Comment 1 David Malcolm 2018-05-09 15:31:51 UTC
Another idea: maybe reuse the hierarchical logging support from libgccjit?  (possibly with an option to add timestamps or somesuch).

See:
  https://gcc.gnu.org/onlinedocs/jit/internals/index.html#example-of-log-file
Comment 2 David Malcolm 2018-05-09 15:32:38 UTC
(or indeed, showing GGC usage)
Comment 3 David Malcolm 2018-05-09 18:18:25 UTC
More from #gcc on freenode:

<TemptorSent> dmalcolm - A flag to have gcc spit out what it's doing on long-runnign compiles would be immensely useful!
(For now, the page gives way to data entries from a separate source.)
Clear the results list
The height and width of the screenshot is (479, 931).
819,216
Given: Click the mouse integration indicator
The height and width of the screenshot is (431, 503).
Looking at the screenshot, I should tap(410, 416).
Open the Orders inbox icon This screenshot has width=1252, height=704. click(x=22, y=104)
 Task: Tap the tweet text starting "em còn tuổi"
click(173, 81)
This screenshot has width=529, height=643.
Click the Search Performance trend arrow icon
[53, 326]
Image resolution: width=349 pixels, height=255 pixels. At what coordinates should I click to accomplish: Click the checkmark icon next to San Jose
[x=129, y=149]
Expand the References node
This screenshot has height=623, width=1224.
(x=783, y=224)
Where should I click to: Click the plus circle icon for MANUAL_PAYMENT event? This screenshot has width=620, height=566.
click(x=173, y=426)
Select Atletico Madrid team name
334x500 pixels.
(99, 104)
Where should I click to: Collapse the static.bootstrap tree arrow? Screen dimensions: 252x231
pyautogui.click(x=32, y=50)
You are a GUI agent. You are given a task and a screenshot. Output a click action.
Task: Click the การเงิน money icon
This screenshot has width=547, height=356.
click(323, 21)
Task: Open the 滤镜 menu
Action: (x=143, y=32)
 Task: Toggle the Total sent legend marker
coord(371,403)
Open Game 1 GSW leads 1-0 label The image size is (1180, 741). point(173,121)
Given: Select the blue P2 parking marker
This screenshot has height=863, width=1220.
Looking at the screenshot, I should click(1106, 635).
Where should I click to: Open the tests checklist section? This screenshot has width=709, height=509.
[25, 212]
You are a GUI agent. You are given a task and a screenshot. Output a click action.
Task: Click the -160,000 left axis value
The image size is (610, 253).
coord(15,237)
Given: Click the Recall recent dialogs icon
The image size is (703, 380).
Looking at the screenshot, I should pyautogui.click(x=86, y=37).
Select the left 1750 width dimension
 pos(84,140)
I'm still trying to debug compile runs with checking=all running incredibly slowly, and haven't been able to bifurcate a particular test yet.
<TemptorSent> ...perhaps a flag to echo the checking in progress and statistics as it runs?
[...reference to this PR...]
<TemptorSent> I think the timestamp logging would be great, as well as a marker for transitions between compilation phases.
<dmalcolm> TemptorSent: OK if I paste this IRC log into that BZ, or do you want to add a comment to it?
<dmalcolm> also, do you need absolute timestamps, or is relative-to-start-of-cc1 ok?
<dmalcolm> (I was just going to use relative to start of cc1)
<dmalcolm> (or cc1plus, whatever)
<TemptorSent> Relative should be fine, although tagging the start time with the absolute time may be useful.
Comment 4 David Malcolm 2018-05-09 18:24:04 UTC
<TemptorSent> Also, I'm not sure if it's available, but if we could print the parent process and commandline passed at the beginning of an error report, and tag the output for the error report with the PIDs, it would make tracking things in parallel builds much easier.
Comment 5 Eric Gallager 2018-05-10 00:23:59 UTC
I think I remember someone suggesting a progress bar at one point; it involved hacking the pass manager... 

(confirmed)
Comment 6 Eric Gallager 2018-07-02 20:30:07 UTC
(In reply to Eric Gallager from comment #5)
> I think I remember someone suggesting a progress bar at one point; it
> involved hacking the pass manager... 
> 
> (confirmed)

Right, I found the thread (I think) I was thinking of:
https://gcc.gnu.org/ml/gcc-patches/2017-10/msg00957.html
Comment 7 Eric Gallager 2018-10-02 02:35:04 UTC
Changing status to ASSIGNED since there's a recent-enough assignee
Comment 8 Eric Gallager 2018-10-02 02:37:30 UTC
Changing status to ASSIGNED since there's a recent-enough assignee
(In reply to Eric Gallager from comment #7)
> Changing status to ASSIGNED since there's a recent-enough assignee

Also cc-ing Sandra since she wrote this:

(In reply to Eric Gallager from comment #6)
> 
> Right, I found the thread (I think) I was thinking of:
> https://gcc.gnu.org/ml/gcc-patches/2017-10/msg00957.html
Comment 9 sandra 2018-10-03 03:12:42 UTC
Just to clarify, I didn't have anything to do with proposing a "progress bar"; I just needed to know whether the split1 pass had run yet.  And I ended up solving that problem by using a property instead of a dynamic pass numbering thing.
Comment 10 Eric Gallager 2019-01-04 02:18:33 UTC
(In reply to sandra from comment #9)
> Just to clarify, I didn't have anything to do with proposing a "progress
> bar"; I just needed to know whether the split1 pass had run yet.  And I
> ended up solving that problem by using a property instead of a dynamic pass
> numbering thing.

Oh, maybe I was thinking of some other thread on the lists then?
Comment 11 Jakub Jelinek 2019-05-03 09:17:06 UTC
GCC 9.1 has been released.
Comment 12 Jakub Jelinek 2019-08-12 08:56:14 UTC
GCC 9.2 has been released.
Comment 13 Jakub Jelinek 2020-03-12 11:58:34 UTC
GCC 9.3.0 has been released, adjusting target milestone.
Comment 14 Richard Biener 2021-06-01 08:11:35 UTC
GCC 9.4 is being released, retargeting bugs to GCC 9.5.